# Having horses at home while working fulltime?



## jbabs991 (Aug 1, 2018)

I am debating whether I want to keep boarding or if I should find a small barn to have my horse at home. I would get a small barn and only have two horses, with enough room for pastures and a place to ride. However I'm nervous about being gone all day and leaving my horses out alone. I'm worried they will get hurt or sick and I will have no way of knowing. How do most people work this out? Do you hire someone to mind the horses during the day while you are working? Is it better if I just keep boarding? My only issue with boarding is that I have a draft horse so it is hard to find a barn that is big enough for him to fit and to have people who are willing to take care of my giant guy. I have found a few places that do. My only worry is that eventually they are going to leave and then I have to figure out something to do with my boy. This decision isn't going to be made anytime soon. It's just something I have been thinking about and when/if it does happen I would like to have a plan.


----------



## evilamc (Sep 22, 2011)

I just don't worry about them when I'm working. They're horses...if they want to hurt themselves they will...keep food in front of them so they don't go wandering around boredly finding ways to hurt themselves though and you're usually good to go! Make sure you have safe fencing and a good way to slow feed hay or plenty of grass. I mean, are you going to get up every couple hours at night and check on them? I hope not....sleeping at night and letting them do their thing is no different really then when you're at work all day, they don't care if your home haha! They just want food and eachother.


----------



## egrogan (Jun 1, 2011)

* [RAW DATA]

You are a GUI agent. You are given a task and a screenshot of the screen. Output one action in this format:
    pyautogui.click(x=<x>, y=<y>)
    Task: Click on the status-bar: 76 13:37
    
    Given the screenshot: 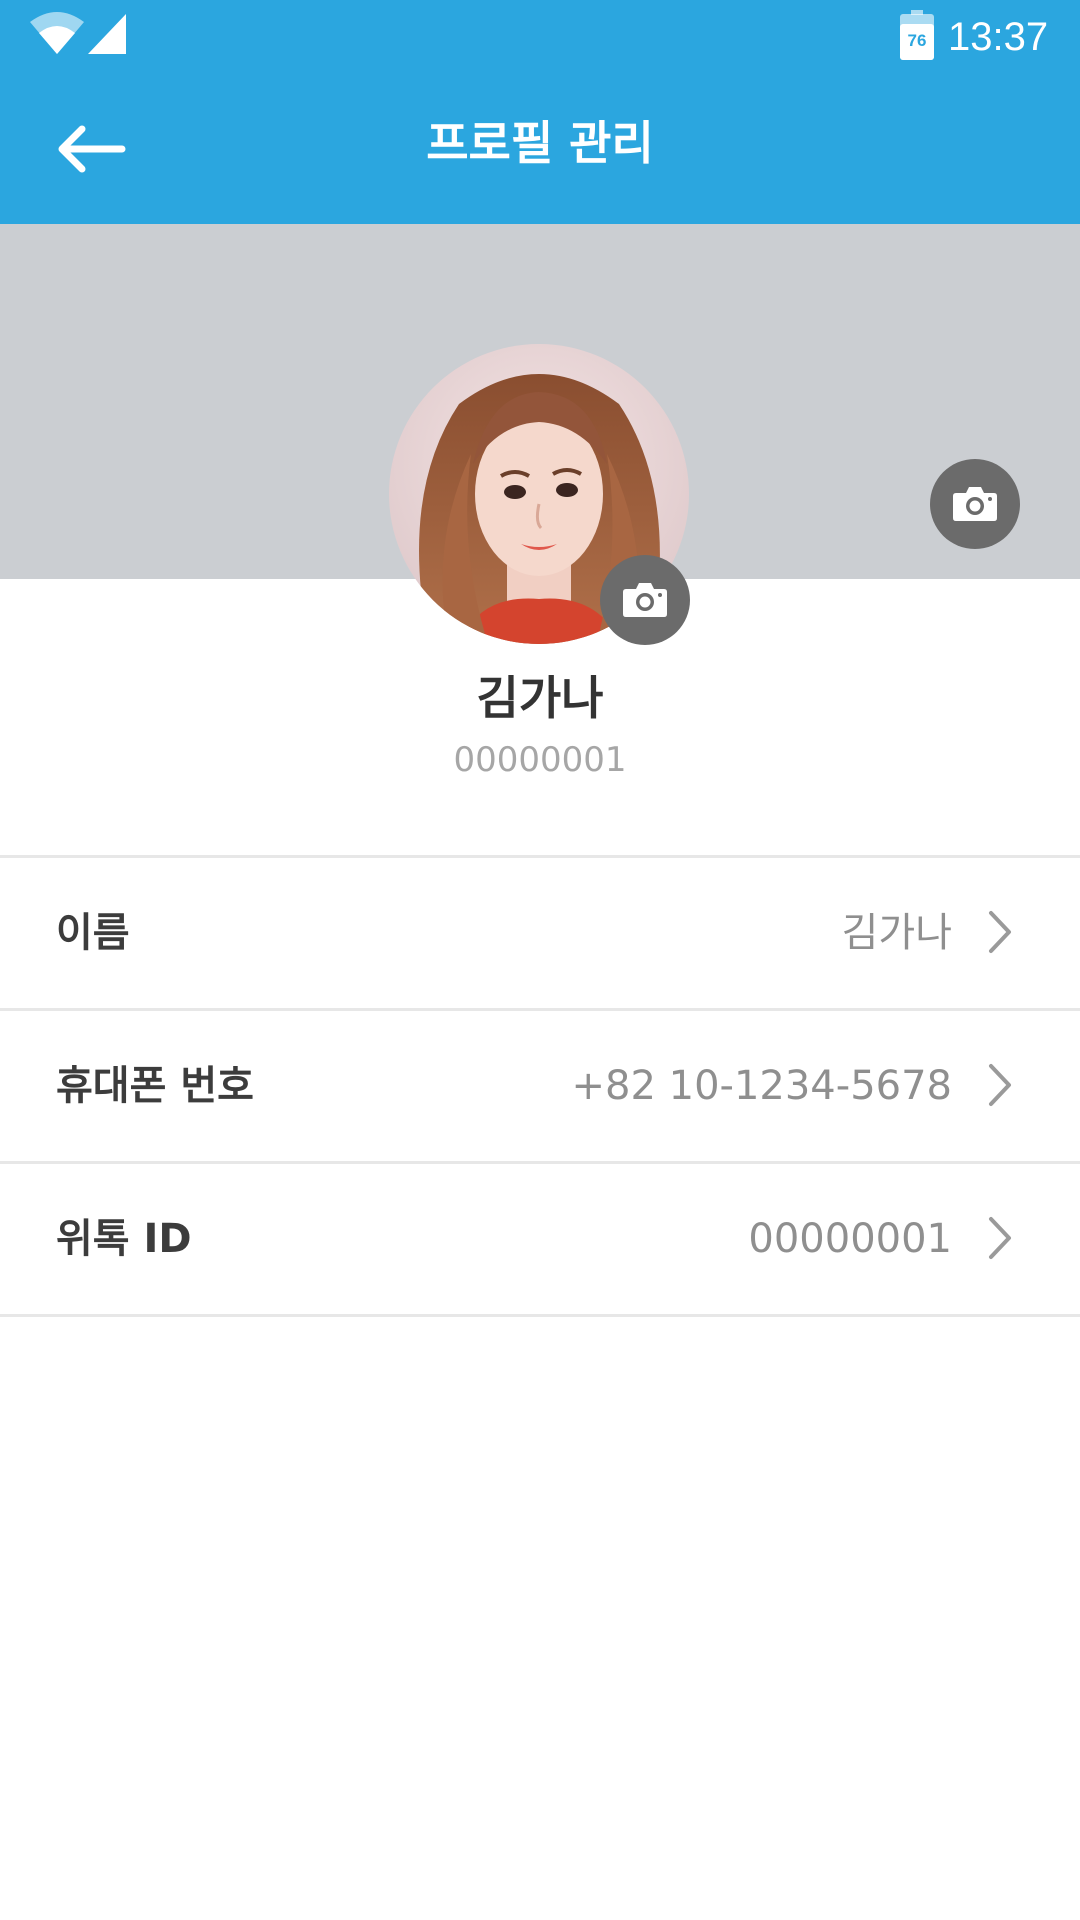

* [PROBLEM STATEMENT]
Repeat the horse-keeping thread word for word from "I just don't" to "food and eachother.". The lines stand apart from the horse-keeping thread as separate material.

* [ANSWER TO THIS PROBLEM]
I just don't worry about them when I'm working. They're horses...if they want to hurt themselves they will...keep food in front of them so they don't go wandering around boredly finding ways to hurt themselves though and you're usually good to go! Make sure you have safe fencing and a good way to slow feed hay or plenty of grass. I mean, are you going to get up every couple hours at night and check on them? I hope not....sleeping at night and letting them do their thing is no different really then when you're at work all day, they don't care if your home haha! They just want food and eachother.